New Covid-19-related rules are a tough sell in many parts of the country, including Arkansas, where Republican Gov. Asa Hutchinson signed legislation this spring barring local-level mask mandates. Covid-19 infections have been surging there, with the seven-day average for new cases topping 1,000 in recent days, and the state has one of the nation’s lowest vaccination rates.

“It’s a grave concern,” Little Rock Mayor Frank Scott Jr. said in an interview. He said he doesn’t want to require people to do things but that the city is exploring whether there may be a loophole in the new law while largely focusing on getting more shots into arms.

“You don’t want to have mandates, but if there’s a need to keep people alive, that’s something you want to consider,” the mayor, a Democrat whose office is nonpartisan, said.

Mr. Hutchinson this month began hosting a listening tour around the state aimed at encouraging people to get vaccinated. In a statement, the governor said the state is also boosting its marketing campaign to reach populations with lagging vaccination rates while marshaling a private-physician network for outreach.

“It’s not about what the government tells people to do,” Mr. Hutchinson said. “Arkansans have the information to make good decisions.”
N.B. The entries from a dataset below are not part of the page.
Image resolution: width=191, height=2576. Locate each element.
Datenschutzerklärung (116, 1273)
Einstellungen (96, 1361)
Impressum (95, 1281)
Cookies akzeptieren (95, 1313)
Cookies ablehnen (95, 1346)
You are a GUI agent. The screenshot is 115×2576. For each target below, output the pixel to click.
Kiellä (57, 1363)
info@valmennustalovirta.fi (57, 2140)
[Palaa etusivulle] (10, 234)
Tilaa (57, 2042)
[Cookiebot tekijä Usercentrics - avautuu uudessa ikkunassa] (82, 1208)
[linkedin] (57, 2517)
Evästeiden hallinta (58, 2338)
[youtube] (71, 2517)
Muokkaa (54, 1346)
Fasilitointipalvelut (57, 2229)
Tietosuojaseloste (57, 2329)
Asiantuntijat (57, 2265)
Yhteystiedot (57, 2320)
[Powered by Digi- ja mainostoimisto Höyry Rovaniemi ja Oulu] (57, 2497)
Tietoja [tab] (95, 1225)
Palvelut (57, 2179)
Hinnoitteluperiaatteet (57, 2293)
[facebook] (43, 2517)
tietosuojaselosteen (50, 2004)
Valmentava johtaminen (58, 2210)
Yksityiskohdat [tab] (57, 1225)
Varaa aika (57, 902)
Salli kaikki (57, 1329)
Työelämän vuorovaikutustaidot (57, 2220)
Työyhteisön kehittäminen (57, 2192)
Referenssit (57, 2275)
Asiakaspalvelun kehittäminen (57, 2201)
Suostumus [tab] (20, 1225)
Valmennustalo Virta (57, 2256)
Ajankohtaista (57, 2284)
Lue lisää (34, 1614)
In Pima County, Ariz., which includes Tucson, public health director Theresa Cullen said she was hopeful that the county could stymie the Delta variant with a focus on areas and demographics where vaccination is lagging.

In May of last year, Arizona Gov. Doug Ducey barred local municipalities from issuing their own Covid-19 restrictions. While Dr. Cullen said she could still issue a strongly worded recommendation on mask wearing, she didn’t yet think it was necessary in her area because the new cases hadn’t accelerated enough yet.

Delta is inflating cases in Mobile County, Ala., where health authorities say there were 62 people hospitalized with Covid-19 on Sunday, up from 15 about a month earlier. About one-third of Alabama’s population is fully vaccinated, CDC data show, the lowest level in the nation.

Republican Gov. Kay Ivey last week spoke out against any coronavirus-related mandates. Speaking to local media, she said the vaccines are safe and free and that people just need to show up and get inoculated.

Laura Cepeda, chief medical officer for Mobile County’s health department, said the vaccine push has met resistance from people who are skeptical of the shots and, in some cases, the disease itself. Nevertheless, health authorities continue to explain the vaccines and the facts, including in a Facebook chat Monday.

She said any shutdown of businesses or schools would likely not be triggered by government action but by people being out sick.

“I’m not saying we’re not going to see that, but it’s going to be driven by Covid itself,” Dr. Cepeda said.